*** Block opens ***

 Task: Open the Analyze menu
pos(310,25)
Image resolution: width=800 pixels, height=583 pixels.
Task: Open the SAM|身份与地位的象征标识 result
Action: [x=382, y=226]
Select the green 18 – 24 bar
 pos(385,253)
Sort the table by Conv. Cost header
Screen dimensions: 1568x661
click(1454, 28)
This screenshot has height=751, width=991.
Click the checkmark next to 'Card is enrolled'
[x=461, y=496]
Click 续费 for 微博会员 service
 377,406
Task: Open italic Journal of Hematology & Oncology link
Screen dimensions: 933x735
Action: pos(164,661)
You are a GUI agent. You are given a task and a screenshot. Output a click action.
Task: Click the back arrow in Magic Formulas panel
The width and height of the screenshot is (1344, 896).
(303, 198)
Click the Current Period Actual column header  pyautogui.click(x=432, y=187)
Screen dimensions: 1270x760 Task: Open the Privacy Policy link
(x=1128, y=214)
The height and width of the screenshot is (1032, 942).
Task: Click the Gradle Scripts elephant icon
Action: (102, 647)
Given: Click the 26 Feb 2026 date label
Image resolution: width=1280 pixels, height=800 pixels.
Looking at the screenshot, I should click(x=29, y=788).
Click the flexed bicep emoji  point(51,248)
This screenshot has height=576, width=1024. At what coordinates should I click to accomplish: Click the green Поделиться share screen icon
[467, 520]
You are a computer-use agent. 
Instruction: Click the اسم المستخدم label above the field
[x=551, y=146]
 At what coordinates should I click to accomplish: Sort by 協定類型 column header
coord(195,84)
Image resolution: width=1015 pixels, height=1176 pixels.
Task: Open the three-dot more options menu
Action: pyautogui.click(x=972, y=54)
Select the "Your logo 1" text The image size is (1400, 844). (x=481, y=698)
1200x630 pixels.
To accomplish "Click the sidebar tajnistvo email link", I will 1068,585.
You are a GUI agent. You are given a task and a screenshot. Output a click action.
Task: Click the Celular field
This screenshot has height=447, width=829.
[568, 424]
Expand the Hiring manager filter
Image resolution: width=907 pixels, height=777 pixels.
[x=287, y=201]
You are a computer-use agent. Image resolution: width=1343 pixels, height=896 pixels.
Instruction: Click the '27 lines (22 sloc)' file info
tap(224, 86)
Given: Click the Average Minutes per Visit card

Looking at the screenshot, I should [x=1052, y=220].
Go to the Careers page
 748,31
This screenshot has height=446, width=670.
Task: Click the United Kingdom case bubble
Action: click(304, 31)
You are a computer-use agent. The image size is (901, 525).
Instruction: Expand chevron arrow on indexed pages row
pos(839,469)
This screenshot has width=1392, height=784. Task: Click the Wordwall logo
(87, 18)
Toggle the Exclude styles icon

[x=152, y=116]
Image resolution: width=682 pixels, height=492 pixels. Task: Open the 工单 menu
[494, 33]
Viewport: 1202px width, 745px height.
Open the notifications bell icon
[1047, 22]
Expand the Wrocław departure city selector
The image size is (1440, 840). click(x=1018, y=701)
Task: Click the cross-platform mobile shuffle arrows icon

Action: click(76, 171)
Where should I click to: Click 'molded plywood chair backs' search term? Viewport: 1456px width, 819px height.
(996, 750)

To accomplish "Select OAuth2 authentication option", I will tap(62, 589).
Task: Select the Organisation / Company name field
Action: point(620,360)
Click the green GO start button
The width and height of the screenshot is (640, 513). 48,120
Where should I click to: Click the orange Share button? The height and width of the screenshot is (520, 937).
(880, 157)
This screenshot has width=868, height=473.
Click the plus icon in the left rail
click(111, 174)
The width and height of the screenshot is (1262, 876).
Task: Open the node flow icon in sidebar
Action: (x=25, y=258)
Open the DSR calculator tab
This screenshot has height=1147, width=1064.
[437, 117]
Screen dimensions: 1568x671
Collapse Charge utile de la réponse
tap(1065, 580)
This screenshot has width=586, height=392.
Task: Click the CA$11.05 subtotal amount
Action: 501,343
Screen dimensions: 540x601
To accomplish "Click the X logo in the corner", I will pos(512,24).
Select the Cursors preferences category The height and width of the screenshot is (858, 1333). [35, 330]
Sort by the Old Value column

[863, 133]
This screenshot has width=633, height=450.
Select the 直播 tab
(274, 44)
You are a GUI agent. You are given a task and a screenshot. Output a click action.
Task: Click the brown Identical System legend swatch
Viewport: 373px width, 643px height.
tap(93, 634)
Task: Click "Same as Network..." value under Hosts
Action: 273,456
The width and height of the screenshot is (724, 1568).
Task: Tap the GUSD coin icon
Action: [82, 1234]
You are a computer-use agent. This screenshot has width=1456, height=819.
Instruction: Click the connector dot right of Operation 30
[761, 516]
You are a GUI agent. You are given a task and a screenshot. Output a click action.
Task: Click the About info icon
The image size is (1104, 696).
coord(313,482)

*** Block closes ***

_WHAT YOU ARE ASKED TO DO_
Look above for every line with the word "computer" and copy it.

_RESPONSE AREA_
You are a computer-use agent. 
You are a computer-use agent. Image resolution: width=1343 pixels, height=896 pixels.
You are a computer-use agent. The image size is (901, 525).
You are a computer-use agent. This screenshot has width=1456, height=819.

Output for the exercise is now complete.